Da mesma forma, Trevor também foi. Alguns conhecidos dele o chamaram, eu até pensei “sou a esposa dele, talvez deva ir junto”, mas resolvi não arriscar. É o Trevor quem eles querem, não a mim. Minha presença só causaria desconfortos desnecessários, e eu odiaria a constante sensação de que sou uma obrigação.

Me contentei em apenas olhá-lo de longe por um breve momento, mas fazer o que sempre fiz: sentar na primeira mesa vazia que visse, levando o meu prato de arroz com carne vermelha e grãos. Não é como se já não estivesse acostumada com isso. Trevor sempre estava rodeado de pessoas, e nenhuma delas era eu.

Enquanto comia, não pude deixar de reparar na mesa em que Trevor comia e conversava com alguns conhecidos que falavam irritantemente alto, e uma dessas conhecidas era uma garota morena, de cabelos perfeitamente cacheados e olhos verdes, que sorria e se aproximava dele pelo lado, conversando animadamente e tocando sutilmente seu braço e sua mão.

— Trevor eu amei como você colocou o Teseu no lugar dele hoje, foi tipo: “U A U” — Ela gesticulou de forma caricata, mas Trevor mal lhe deu atenção. — Fico mais segura em saber que tem alguém como você aqui no Asas Iluminadas.

Eu franzi o cenho.

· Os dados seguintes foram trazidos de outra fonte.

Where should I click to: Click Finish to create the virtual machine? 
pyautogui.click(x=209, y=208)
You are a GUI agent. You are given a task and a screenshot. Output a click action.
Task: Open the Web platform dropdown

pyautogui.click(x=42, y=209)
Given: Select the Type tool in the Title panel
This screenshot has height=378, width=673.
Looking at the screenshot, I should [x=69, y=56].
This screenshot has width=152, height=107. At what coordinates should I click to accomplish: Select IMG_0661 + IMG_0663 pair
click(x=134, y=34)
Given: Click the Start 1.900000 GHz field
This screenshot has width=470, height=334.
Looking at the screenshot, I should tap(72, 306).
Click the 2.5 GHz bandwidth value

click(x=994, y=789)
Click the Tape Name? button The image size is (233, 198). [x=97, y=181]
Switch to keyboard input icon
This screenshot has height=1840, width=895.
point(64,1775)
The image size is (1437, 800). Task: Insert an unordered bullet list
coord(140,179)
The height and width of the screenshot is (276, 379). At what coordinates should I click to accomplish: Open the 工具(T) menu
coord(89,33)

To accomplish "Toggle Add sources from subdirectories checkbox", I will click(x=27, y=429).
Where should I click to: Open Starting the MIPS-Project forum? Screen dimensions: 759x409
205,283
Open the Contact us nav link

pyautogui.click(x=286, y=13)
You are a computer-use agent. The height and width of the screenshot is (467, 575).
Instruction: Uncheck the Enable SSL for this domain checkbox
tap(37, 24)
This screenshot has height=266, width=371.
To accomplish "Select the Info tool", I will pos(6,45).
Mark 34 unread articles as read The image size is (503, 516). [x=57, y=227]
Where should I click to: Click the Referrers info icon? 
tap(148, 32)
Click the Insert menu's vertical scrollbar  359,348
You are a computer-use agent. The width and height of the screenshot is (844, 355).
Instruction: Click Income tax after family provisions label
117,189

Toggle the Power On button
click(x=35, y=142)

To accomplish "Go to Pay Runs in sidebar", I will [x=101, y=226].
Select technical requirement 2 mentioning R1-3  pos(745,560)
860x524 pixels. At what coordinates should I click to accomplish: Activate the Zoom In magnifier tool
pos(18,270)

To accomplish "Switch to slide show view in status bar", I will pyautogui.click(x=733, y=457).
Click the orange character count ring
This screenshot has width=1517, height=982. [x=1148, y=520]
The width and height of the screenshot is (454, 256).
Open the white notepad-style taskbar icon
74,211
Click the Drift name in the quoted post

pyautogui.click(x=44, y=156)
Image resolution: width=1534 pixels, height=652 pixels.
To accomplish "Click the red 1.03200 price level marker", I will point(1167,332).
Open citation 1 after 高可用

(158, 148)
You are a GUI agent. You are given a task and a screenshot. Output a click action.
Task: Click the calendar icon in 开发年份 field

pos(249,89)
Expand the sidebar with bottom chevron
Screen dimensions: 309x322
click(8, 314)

Será que é impressão minha?

Trevor mal dava a mínima para aquela garota, mas ela continuava falando com empolgação, elogiando excessivamente e tentando encostar nele de forma sutil.

Não é possível que essa garota não saiba que ele é casado. Todo mundo sabe. Os jornais não me deixam mentir.

Não entendi o porquê, mas aquilo me irritava.

— Essas peruas não tem noção nenhuma. Espero que o Trevor continue sem dar bola. — Circe falou, me surpreendendo ao arrastar a cadeira à minha frente e se juntar à minha mesa, também com seu prato de comida.

— De fato. — Concordei.

Eu suspirei profundamente e continuei comendo.

Fiquei me perguntando o que Circe estava fazendo na minha mesa, porém concluí rapidamente que ela só se sentou ali pela ausência de outros lugares disponíveis.

— Parabéns pelo casamento. — Ela falou de boca cheia. Eu a olhei com certa estranheza. Não pela boca cheia, mas pelas palavras em si.

— Obrigada. — Respondi com certa cautela.

— Imagino que seja complicado se adaptar não é? Nem imagino como seja, já que nunca tive um pretendente. Geralmente minha irmã de dezoito anos tem mais pretendentes. — Circe deu de ombros, sua voz era seca. Achei aquilo momentaneamente estranho, mas parando pra pensar, fazia sentido. Eu teoricamente só poderia me casar aos dezoito anos, mas o prefeito Growin, como meu tutor, me emancipou para casar antes disso. Eu sou uma anomalia. — Como tem se sentido?

Eu franzi o cenho, parando de comer e a encarando.

— Alguém mandou você perguntar isso? Se foi, saiba que não quero responder. — Inquiri, desconfiada.

Circe riu sem humor.

— Claro que não, sua louca. — retrucou, em tom seco. Eu arqueei ambas as sobrancelhas, surpresa. — Eu realmente quero saber, você é uma companheira de esquadrão e eu sei que você e o Trevor nunca se deram bem. Eu só fiquei preocupada com a sua situação, mas se você acha tão ruim… — ela se levantou pronta para mudar de mesa. Eu arregalei os olhos e num impulso me inclinei sobre a mesa e segurei seu braço.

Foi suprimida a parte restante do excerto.